REMBANG, Lingkarjateng.id – Imbas kenaikan harga BBM (Bahan Bakar Minyak) masih dirasakan oleh para nelayan kecil di Kabupaten Rembang. Keuntungan dari hasil melaut kian menipis karena harus dipotong biaya operasional untuk membeli solar yang mengalami kenaikan harga sepekan ini.
Mariyono, nelayan asal Desa Tajungsari, Kecamatan Rembang, mengaku keuntungan yang ia dapat dari hasil melaut sangat minim per harinya. Menurutnya kondisi ini terjadi lantaran naiknya harga BBM tidak diimbangi dengan kenaikan harga ikan hasil tangkapan nelayan.
“Naiknya harga solar sangat terasa. Pendapatan semakin berkurang, tapi harus tetap melaut meski hasil tangkapan (ikan) juga lagi sepi,” kata dia.
Bahkan untuk memenuhi kebutuhan sehari-hari, dirinya terpaksa mencari kerja sampingan dengan menjadi kuli bongkar ikan ketika ada kapal cantrang yang bersandar di pelabuhan. Dia berharap kondisi seperti ini dapat segera berlalu dan ada kenaikan harga ikan tangkapan nelayan.

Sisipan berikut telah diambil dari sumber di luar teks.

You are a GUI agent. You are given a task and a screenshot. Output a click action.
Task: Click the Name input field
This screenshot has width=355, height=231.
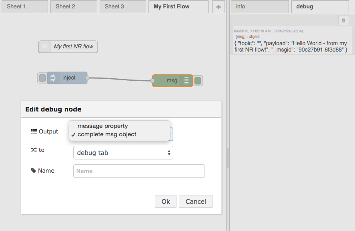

“Kalau tidak miyang (melaut) biasanya saya ikut bongkar (ikan) kapal cantrang yang besar. Mudah-mudahan harga ikan bisa segera naik.”
Bagi nelayan kecil, biasanya ketika melaut mendapatkan tangkapan ikan bilis dan ikan pengkah. Untuk ikan bilis biasanya dijual dengan harga Rp4.500 per kilogram sedangkan ikan pengkah Rp8.000 per kilogram.
“Harapanya, ya, naik seribu saja tidak apa-apa, misal Rp8.000 ribu jadi Rp9.000 dan Rp4.500 jadi Rp5.500 ‘kan lumayan itu,” ucapnya.
Saat musim tertentu, lanjut dia, sekali melaut bisa mendapat hasil tangkapan ikan sebanyak 25-50 kilogram. Namun tak jarang dirinya juga tidak mendapat ikan sama sekali dan pulang dengan tangan kosong.
“Tergantung musimnya, kalau lagi sepi pas menebar jarring, ya, tidak dapat apa-apa. Rugi solar sama rugi (bekal) hariannya,” ujarnya.
Kondisi senada juga dirasakan Tri Widodo. Ia mengatakan karena kenaikan harga BBM dan harga jual ikan tak seberapa membuat rekan-rekan nelayan memutuskan tidak melaut sebab biaya operasional tidak sebanding dengan keuntungan hasil tangkapan.
“Kalau saya kadang-kadang saja melautnya. Kadang dua hari sekali, kadang tiga hari sekali. Soalnya harga BBM (solar) naik,” ungkapnya.
Selain itu, subsidi BBM dari pemerintah untuk nelayan kecil juga belum didapatkan. Hal itu semakin mempersulit kondisinya yang hanya mengandalkan keuntungan menjual hasil tangkapan dari laut untuk memenuhi kebutuhan sehari-harinya.
“Kalau hasil tangkapan (ikan) tidak mumpuni, ya, pasti tekor,” pungkasnya. (Lingkar Network | R Teguh Wibowo – Koran Lingkar)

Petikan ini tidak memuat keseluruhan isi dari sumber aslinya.